Более того, Нерваль сам в Aurélia (1855) упоминал, что его любимое чтение: «набор старых знаний всех времён об истории, путешествиях, религии, каббале, астрологии для услаждения духов Пико де Мирандолы , мудреца Меурзия и Николая Кузанского». И хотя его исследования действительно охватывали обширную область, он не посвятил себя глубокому изучению трудов Мартинеса де Паскуалли , Бёме и Марсилио Фичино. Он часто довольствовался пролистыванием работ компиляторов и популяризаторов, таких как Кур де Жебелен , Эрбело (1625-1695), аббат Виллар (1635-1673), Беккер (1634-1698), Коллен де Планси и др. Он черпал информацию из самых лучших и самых худших источников одновременно, не брезгуя ничем, что стимулировало бы его воображение. Он был очарован непонятными словами и приходил в восторг от самых таинственных гравюр; он восхищался Меланхолией Дюрера (1471-1528), Скромницей Лефевра (1798-1864), изумительными иллюстрациями к Эдипу Египетскому Кирхера (1602-1680) и поразительными изображениями таро. Сильно интересуясь этимологией и оккультной географией, он увлёкся каббалистической нумерологией, касающейся дат, своего возраста и всевозможных чисел, которые подворачивались под руку. Он переместился в мир символов, разрабатывал воображаемые генеалогические древа, рисовал сложные портреты, где, например, женщина-великанша в ореоле из семи звёзд могла одновременно символизировать Диану, Деву Мария, Артемиду, св. Розалию и его любимую актрису Дженни Колон. Данные методики занимали срединное положение между игровой деятельностью и магической операцией без разделения предпочтений. Однако, Нерваль был особенно восхищён богатым символизмом алхимии и существует очевидная связь между Les Chimères (1843-1854) и Visions hermétiques («Герметические видения») Нюизмана.
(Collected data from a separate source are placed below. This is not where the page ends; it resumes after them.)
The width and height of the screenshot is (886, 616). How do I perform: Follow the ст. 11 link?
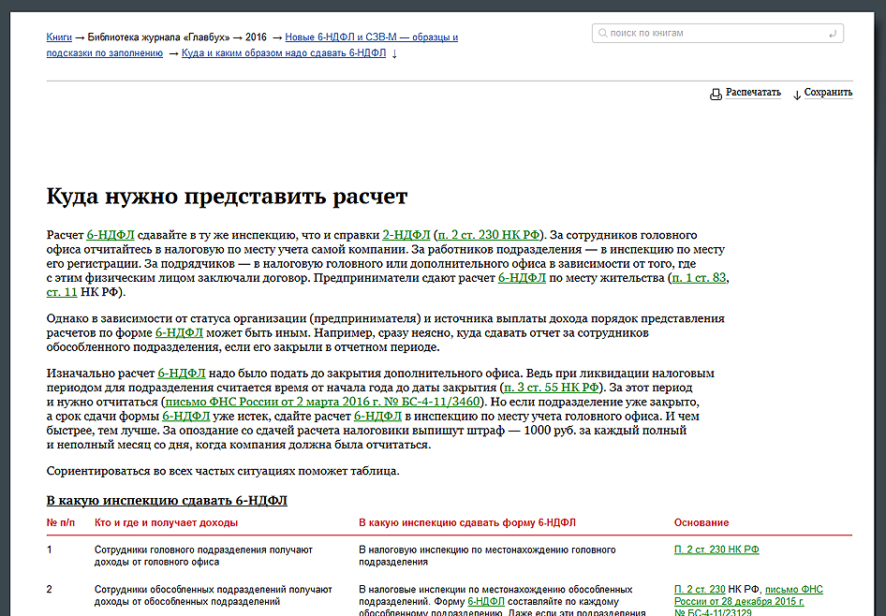coord(63,293)
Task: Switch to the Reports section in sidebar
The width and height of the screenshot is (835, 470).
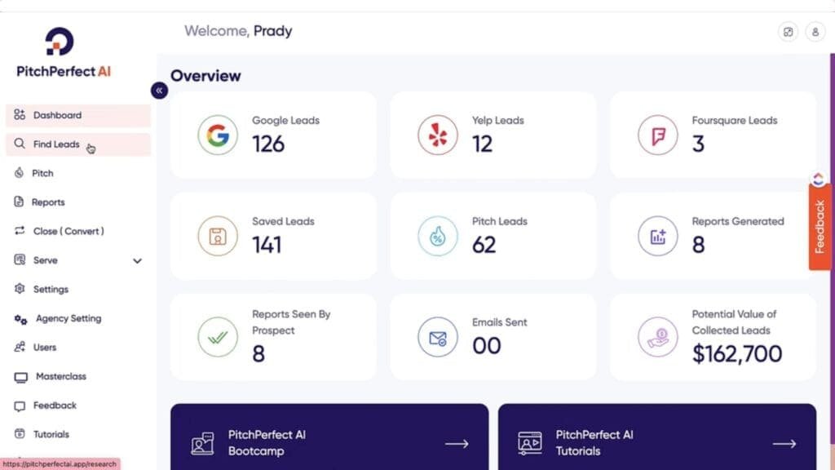Action: (x=49, y=202)
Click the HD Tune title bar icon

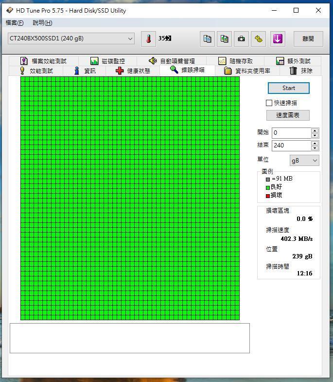click(9, 10)

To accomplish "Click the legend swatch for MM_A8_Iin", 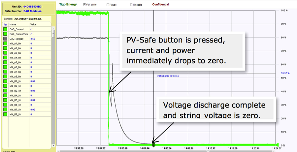I will [x=5, y=76].
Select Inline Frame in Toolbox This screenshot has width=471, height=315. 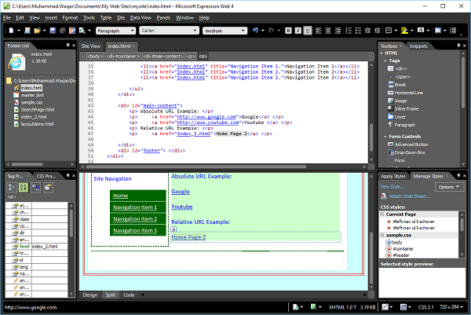pyautogui.click(x=407, y=108)
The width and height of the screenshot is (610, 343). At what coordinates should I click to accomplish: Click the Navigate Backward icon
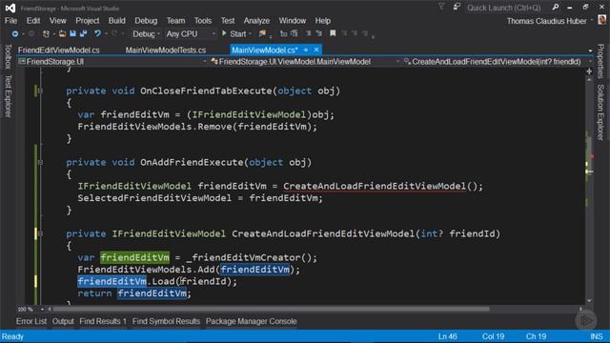click(15, 34)
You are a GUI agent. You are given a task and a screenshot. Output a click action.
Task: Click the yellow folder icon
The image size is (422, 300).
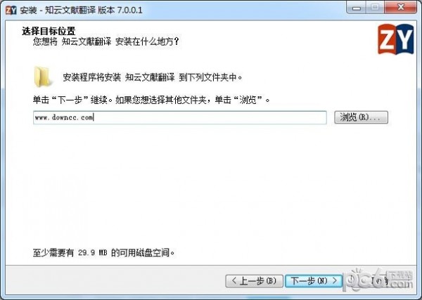coord(42,77)
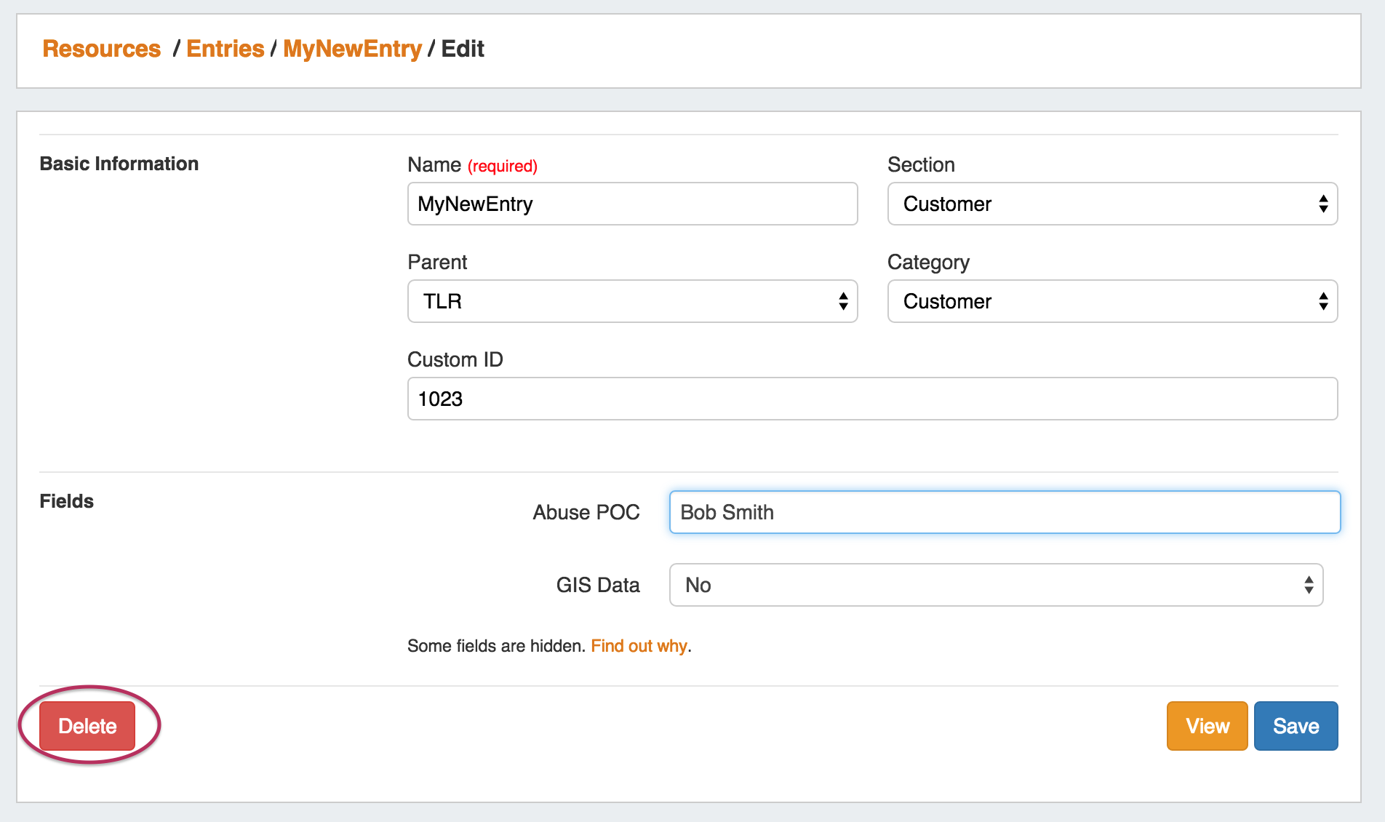Open the Category dropdown
1385x822 pixels.
1111,301
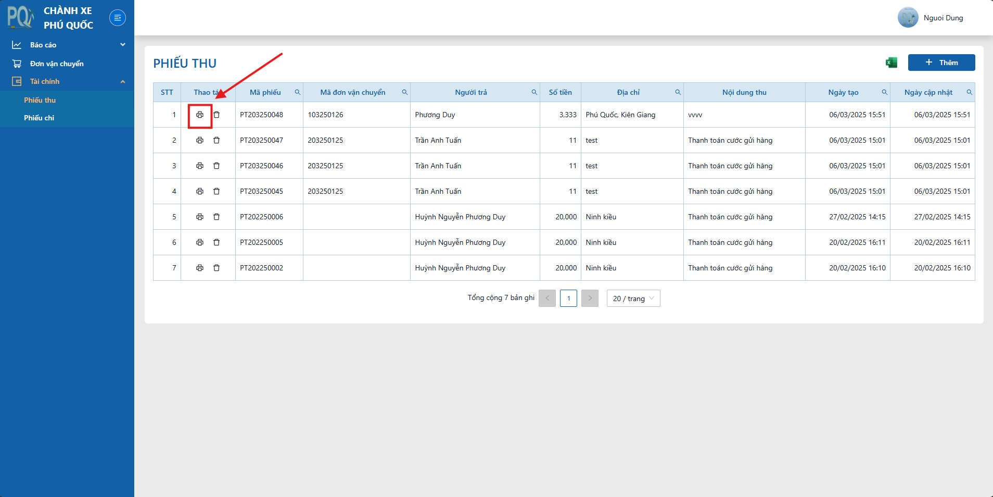Delete receipt PT203250047 with trash icon

(x=217, y=140)
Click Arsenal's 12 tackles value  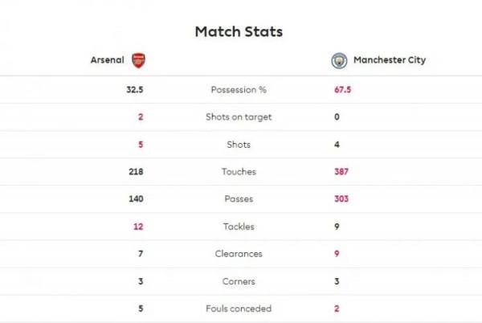point(138,227)
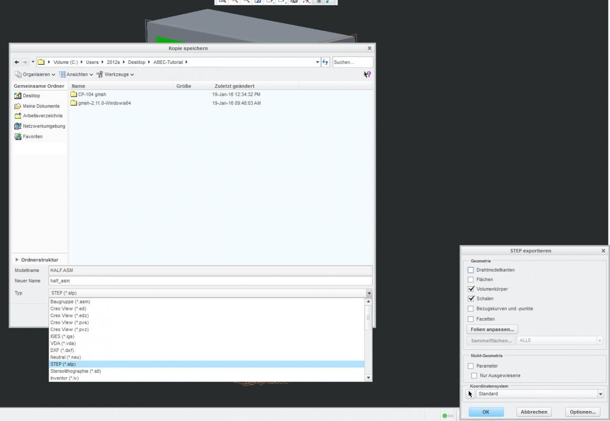Enable Drahtmodellkanten checkbox
The height and width of the screenshot is (421, 610).
[471, 270]
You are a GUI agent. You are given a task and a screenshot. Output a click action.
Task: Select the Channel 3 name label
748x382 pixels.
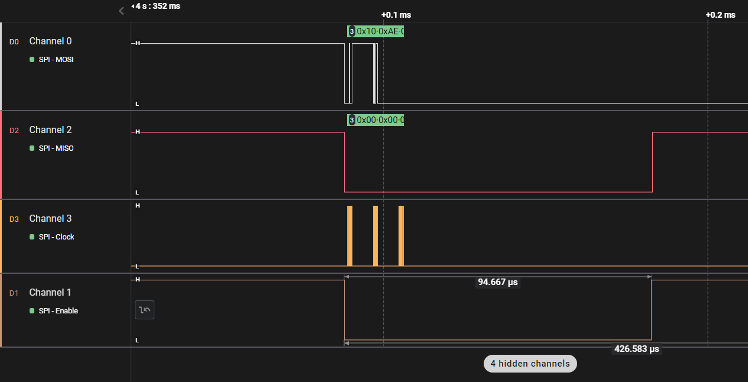[x=50, y=219]
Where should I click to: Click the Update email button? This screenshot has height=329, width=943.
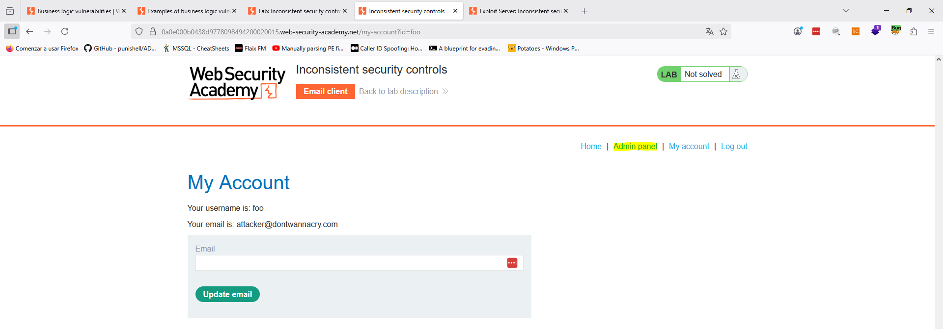[227, 294]
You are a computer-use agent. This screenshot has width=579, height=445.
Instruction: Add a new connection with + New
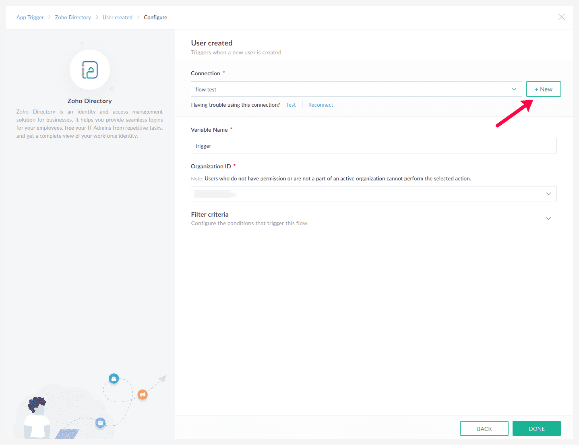(544, 89)
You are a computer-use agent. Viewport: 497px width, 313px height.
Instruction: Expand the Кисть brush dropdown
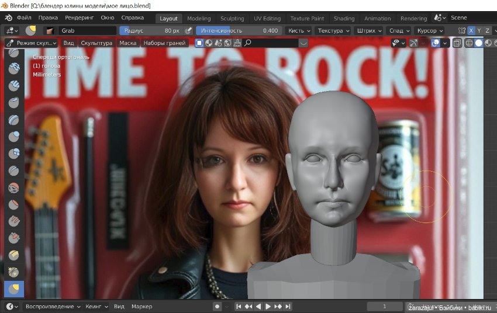tap(298, 30)
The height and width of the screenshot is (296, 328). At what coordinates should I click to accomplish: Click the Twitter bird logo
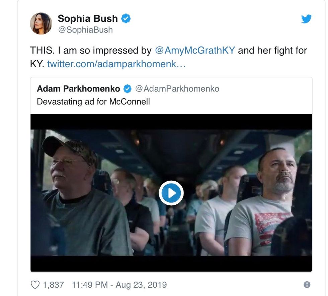coord(306,19)
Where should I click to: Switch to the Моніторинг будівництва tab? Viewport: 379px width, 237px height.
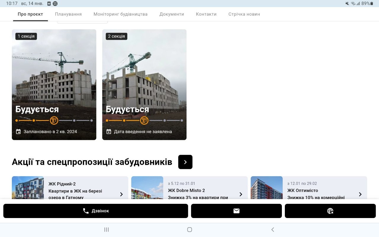(121, 14)
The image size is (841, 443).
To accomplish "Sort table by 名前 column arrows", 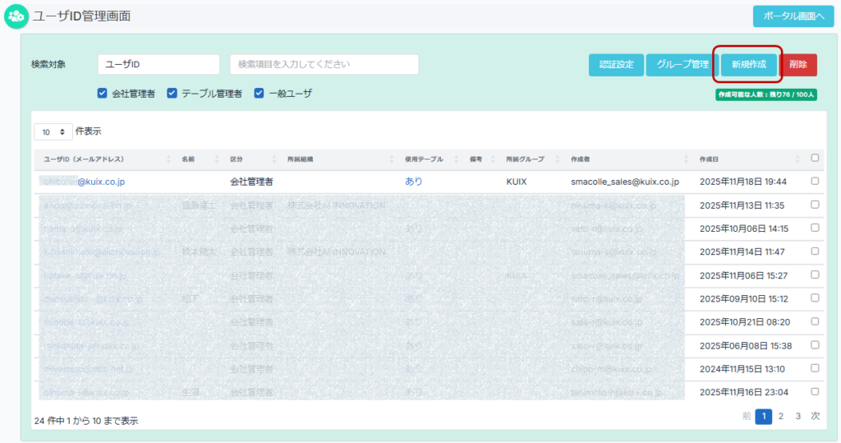I will (217, 159).
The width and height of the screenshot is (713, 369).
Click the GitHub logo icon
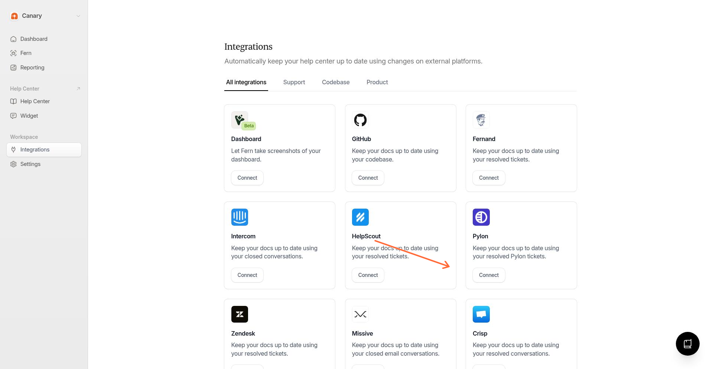click(360, 120)
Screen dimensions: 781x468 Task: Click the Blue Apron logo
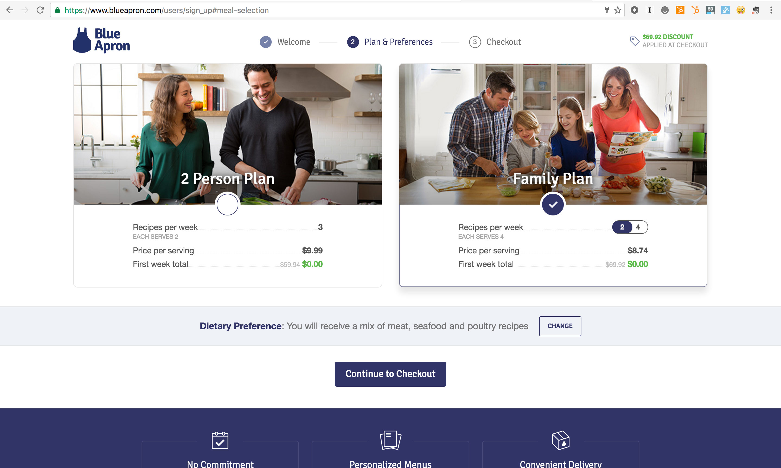click(x=101, y=40)
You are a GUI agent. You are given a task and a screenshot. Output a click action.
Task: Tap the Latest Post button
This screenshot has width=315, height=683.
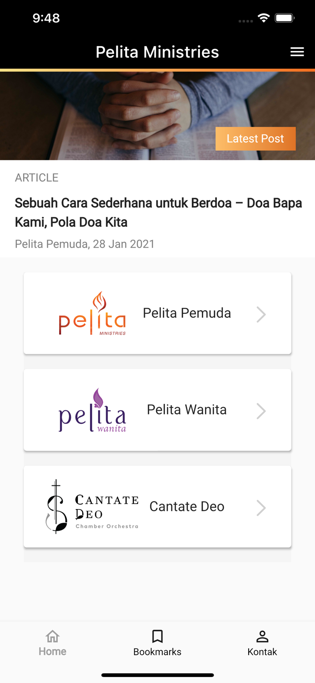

Тем не менее, здесь удивительным образом сочетаются воображение и беспечность, глубокая убеждённость и подлинная вера. Жерар использовал, например, Dictionnaire mytho-hermétique («Словарь мифов герметизма» Пернети так, как другие использовали бы словарь рифм, подбирая термины, которые его захватывают, чтобы вставить их в разные места сонета: фактически, поэтический метод выдвижения слов на первое место. Из этого, однако, не следует, что алхимия была для него просто словарём мистических терминов. Он связал её со своим духовным миром, и открыл тонкую связь между своей судьбой и философского камня, преобразование которого подобно Страстям Христовым представлялось ему реализацией древнего духовного принципа, согласно которому, чтобы возродиться, необходимо умереть. В преобразованиях камня Нерваль снова пережил свою собственную драму по аналогии с мировой драмой. Конечно, Нерваля завораживали животный магнетизм, чёрная магия, учение иллюминатов, гнозис, арифмософия [числовая символика], астрологический символизм и алхимические идеи, но, даже если он и был масоном, его эзотерические знания не делали из него адепта какой-то незыблемой доктрины; он не был верным приверженцем какой-либо религии, секты, теории и не принадлежал к числу послушников. В этом плане очень показательно предисловие к его переводу второй части «Фауста» (1840), истинное духовное завещание; обращаясь к интуитивным представлениям иллюминатов, он проповедует в нём синкретизм, основанный на единстве религиозных традиций. Эти поиски приводят к тому, что он называет «современным пантеизмом», чистейшим представителем которого для него является Гёте. Затем Жерар становится одержим идеей бессмертия всего, концентрации вечностью всеобщей истории, видимой глазами души, в божественной синхроничности. С 1842 года и до самой своей смерти он жил в мире мистических взаимосвязей. Пребывание на Востоке (1843) утвердило эти его взгляды, убедив в том, что они согласуются с архетипическими реалиями, выходящими за пределы пространства и времени. Исида, Хор, Антей, Прометей, Пандора, Орфей, Икар: все божественные сущности шли в дело, однако он сохранил только то, что сочеталось с его представлениями, и видел в мифе лишь осязаемое выражение невидимого, непреложное присутствие которого человек иногда может ощутить.
Таким образом, Нерваль заимствовал совершенно разные материалы из разнообразных тайных доктрин. Распаляемый психическим расстройством, он сохранил наиболее разрозненные элементы и наиболее разнородные символические системы для разработки абсолютно личного мифа, к воплощению которого он будет стремиться до самой своей смерти. Посредством архетипического романтического подхода, он поместил свою личность в центр своих метафизических интересов и попробовал воплотить свою собственную духовную задачу через магию искусства, являющуюся, по его мнению, символом всеобщего спасения.